The homeostasis of cells partially depends on the capacity of cellular antioxidant response mechanisms to cope with oxidative stress. Carotenoid pigments contribute to help protecting, along with the enzymatic-based response, against oxidative stress triggered by various factors [57]. In the present study, the yields of the xanthophyll fucoxanthin in Stauroneis sp. and zeaxanthin in R. violacea were not significantly affected by the H2O2 treatment, possibly suggesting that the antioxidant response had not been overwhelmed for these two species.

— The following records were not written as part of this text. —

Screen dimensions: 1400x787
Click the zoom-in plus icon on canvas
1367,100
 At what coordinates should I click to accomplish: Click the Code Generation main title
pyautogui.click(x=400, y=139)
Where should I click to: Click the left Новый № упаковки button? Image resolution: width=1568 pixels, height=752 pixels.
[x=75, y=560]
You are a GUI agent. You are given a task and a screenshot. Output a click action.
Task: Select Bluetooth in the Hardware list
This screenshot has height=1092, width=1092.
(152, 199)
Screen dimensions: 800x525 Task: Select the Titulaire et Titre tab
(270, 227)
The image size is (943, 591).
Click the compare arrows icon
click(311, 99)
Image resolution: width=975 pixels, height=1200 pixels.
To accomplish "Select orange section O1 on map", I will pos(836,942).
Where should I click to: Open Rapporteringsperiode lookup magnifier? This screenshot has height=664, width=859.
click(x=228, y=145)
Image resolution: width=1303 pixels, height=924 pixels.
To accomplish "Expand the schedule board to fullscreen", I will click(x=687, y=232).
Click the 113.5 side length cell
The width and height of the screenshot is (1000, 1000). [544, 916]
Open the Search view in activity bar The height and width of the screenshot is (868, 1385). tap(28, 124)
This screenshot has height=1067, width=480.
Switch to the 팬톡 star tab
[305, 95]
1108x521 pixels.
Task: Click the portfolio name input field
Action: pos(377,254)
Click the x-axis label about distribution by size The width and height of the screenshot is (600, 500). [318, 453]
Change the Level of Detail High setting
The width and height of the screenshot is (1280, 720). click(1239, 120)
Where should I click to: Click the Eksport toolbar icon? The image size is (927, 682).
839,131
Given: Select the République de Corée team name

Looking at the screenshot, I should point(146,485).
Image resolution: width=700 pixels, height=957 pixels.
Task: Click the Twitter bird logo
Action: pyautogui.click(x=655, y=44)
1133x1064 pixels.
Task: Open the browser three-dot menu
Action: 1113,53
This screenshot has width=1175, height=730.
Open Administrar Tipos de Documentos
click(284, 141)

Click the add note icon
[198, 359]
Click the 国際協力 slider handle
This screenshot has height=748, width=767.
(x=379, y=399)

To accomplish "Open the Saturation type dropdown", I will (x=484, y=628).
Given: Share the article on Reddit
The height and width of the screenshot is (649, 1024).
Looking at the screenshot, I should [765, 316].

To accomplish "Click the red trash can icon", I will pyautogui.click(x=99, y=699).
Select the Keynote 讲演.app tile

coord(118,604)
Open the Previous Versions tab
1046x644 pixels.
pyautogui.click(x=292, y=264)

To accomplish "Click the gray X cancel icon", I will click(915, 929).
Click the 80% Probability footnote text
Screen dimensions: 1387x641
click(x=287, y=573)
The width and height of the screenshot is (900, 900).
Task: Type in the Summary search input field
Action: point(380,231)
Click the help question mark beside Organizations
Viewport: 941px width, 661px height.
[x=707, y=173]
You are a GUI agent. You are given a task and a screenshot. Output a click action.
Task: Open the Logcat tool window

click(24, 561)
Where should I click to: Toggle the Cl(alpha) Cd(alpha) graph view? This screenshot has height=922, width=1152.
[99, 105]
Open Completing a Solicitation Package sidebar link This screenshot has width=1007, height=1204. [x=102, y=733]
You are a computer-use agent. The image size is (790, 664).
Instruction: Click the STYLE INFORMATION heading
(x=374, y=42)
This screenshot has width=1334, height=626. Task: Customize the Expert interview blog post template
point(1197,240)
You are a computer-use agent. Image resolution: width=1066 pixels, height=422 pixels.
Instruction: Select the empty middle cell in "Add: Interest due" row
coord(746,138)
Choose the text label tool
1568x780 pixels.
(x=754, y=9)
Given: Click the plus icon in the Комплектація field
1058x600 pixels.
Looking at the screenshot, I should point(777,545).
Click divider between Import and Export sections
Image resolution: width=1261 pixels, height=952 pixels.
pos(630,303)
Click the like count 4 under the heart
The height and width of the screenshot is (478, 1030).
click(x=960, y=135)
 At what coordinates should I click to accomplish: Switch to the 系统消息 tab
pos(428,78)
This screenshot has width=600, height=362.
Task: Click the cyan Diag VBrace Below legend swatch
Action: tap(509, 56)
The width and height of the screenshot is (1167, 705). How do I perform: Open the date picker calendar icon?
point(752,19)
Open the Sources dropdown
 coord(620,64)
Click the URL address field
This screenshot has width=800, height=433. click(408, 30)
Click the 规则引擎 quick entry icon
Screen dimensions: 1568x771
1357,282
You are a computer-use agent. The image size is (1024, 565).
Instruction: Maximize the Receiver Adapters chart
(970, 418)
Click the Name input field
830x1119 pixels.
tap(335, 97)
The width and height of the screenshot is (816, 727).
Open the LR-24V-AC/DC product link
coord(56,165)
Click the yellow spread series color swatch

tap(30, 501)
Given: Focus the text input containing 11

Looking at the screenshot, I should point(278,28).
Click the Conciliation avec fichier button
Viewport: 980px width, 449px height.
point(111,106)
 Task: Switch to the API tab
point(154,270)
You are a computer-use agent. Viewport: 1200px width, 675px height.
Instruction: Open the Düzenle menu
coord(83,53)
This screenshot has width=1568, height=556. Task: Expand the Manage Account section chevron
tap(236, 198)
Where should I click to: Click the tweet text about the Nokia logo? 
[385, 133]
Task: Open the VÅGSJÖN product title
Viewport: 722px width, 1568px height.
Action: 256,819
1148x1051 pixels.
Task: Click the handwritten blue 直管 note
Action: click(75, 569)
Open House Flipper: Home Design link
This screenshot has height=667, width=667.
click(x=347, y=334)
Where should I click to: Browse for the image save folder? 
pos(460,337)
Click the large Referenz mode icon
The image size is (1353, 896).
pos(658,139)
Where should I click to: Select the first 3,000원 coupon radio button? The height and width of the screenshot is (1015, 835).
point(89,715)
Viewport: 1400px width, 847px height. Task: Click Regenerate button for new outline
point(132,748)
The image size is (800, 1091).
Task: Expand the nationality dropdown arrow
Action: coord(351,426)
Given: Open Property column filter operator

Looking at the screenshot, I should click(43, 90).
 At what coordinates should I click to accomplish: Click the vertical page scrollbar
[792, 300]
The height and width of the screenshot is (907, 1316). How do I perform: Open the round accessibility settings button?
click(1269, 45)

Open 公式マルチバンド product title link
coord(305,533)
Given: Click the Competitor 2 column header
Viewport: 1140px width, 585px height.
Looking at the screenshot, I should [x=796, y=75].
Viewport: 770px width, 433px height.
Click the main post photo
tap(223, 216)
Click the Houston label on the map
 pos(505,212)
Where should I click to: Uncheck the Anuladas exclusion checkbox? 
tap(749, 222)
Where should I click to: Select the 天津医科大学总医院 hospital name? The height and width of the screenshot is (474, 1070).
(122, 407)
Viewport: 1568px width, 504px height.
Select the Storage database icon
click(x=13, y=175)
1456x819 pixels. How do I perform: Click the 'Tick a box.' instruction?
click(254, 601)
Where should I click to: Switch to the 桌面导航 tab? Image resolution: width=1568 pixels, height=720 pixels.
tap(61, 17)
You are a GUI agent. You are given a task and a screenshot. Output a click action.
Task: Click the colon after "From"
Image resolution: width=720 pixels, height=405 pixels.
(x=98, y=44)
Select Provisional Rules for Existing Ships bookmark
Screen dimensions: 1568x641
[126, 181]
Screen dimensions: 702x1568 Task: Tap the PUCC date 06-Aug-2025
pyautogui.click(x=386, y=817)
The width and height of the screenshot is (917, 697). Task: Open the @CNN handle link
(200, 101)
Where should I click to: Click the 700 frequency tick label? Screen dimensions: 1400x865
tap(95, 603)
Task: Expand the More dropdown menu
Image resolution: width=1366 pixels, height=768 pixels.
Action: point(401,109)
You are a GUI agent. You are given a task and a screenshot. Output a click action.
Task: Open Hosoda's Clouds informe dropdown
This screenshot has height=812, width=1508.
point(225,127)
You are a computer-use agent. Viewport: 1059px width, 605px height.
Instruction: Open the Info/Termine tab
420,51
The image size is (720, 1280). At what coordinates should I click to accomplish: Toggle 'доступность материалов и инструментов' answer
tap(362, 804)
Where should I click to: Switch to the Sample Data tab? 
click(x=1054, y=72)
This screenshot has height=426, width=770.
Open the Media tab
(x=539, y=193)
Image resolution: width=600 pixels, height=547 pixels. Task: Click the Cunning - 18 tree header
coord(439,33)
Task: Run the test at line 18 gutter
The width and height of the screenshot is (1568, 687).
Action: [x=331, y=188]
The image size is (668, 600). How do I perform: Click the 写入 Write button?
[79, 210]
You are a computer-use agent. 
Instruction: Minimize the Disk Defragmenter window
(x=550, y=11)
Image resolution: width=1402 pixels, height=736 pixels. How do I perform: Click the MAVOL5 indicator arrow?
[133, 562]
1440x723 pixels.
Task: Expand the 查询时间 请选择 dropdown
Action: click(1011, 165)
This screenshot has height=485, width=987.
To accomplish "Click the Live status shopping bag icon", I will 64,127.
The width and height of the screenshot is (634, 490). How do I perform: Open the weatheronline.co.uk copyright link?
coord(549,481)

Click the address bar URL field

The exposure of the five microalgal species to H2O2 triggered variation in their fatty acid signatures. Notably, C16:n and C18:n fatty acids were enhanced in A. carterae, while the proportions of C18 increased for the four other species. The proportions of the PUFAs EPA and/or DHA also decreased for B. submarina, Stauroneis sp. and Diacronema sp. R. violacea showed however increases of both C18:0 and EPA, the former being an important precursor for the biosynthesis of LC-PUFAs in microalgae [58]. Isoprostanoids and oxylipins, which correspond to oxidised PUFAs, have attracted enhanced interests due to their cell signalling functions and potential beneficial effects [59]. It was recently shown that H2O2 can trigger the production of isoprostanoids derived from C18, C20 and C22 in the marine diatom Phaeodactylum tricornutum, which may explain the EPA proportion reduction observed in Stauroneis sp. [59,60,61]. The response patterns were overall species-specific, which was also reflected in the relative positions of the treatments along the axes delineated by the PCA planes. Other studies have documented the effects of H2O2 on lipids in microalgae. For example, the content of neutral lipids, both at early and late stationary phases, was enhanced by ~ 30% (up to 96 mg/L) in P. tricornutum exposed to 0.25 mM H2O2 [26]. In this context, Qiao et al. [26] recently highlighted that the combination of NaCl and H2O2 stress in the freshwater Monoraphidium sp. can positively influence the expression of the lipogenesis regulator genes accD, KASIII and DGAT1. Overall, the present study, carried out with members of different microalgal lineages, confirmed that H2O2 can be utilised as an effective stressor to influence the homeostasis of microalgae. However, species-specific responses were observed with regard to the expression of different types of metabolites and antioxidant activity, which may reflect differential sensitivities to similar levels of H2O2. Further investigations could be warranted, especially with rhodophytes, given the overall positive response the H2O2 treatment elicited in Rhodella in terms of enhanced EPA content and antioxidant activity.

Conclusion

The commercial exploitation of microalgal bioactive compounds is currently challenged by production and processing costs, requiring the optimisation of cultivation regimes and enhancement of cellular yields of high-value compounds. In this study, exposure of five marine microalgae to H2O2 stress, which can promote the synthesis of particular metabolites, interestingly showed species-specific responses. Notably, R. violacea showed enhanced antioxidant activity (> twofold for TEAC and DPPH assays) and EPA proportions, while the other species showed reductions in chlorophyll a and β-carotene and varying patterns of fatty acid profiles. Results indicated that exposure of microalgae cells to H2O2 can initiate distinct metabolic changes in different species, which would require further optimisation of the dosage and cultivation conditions to modulate the yields of specific metabolites in individual species.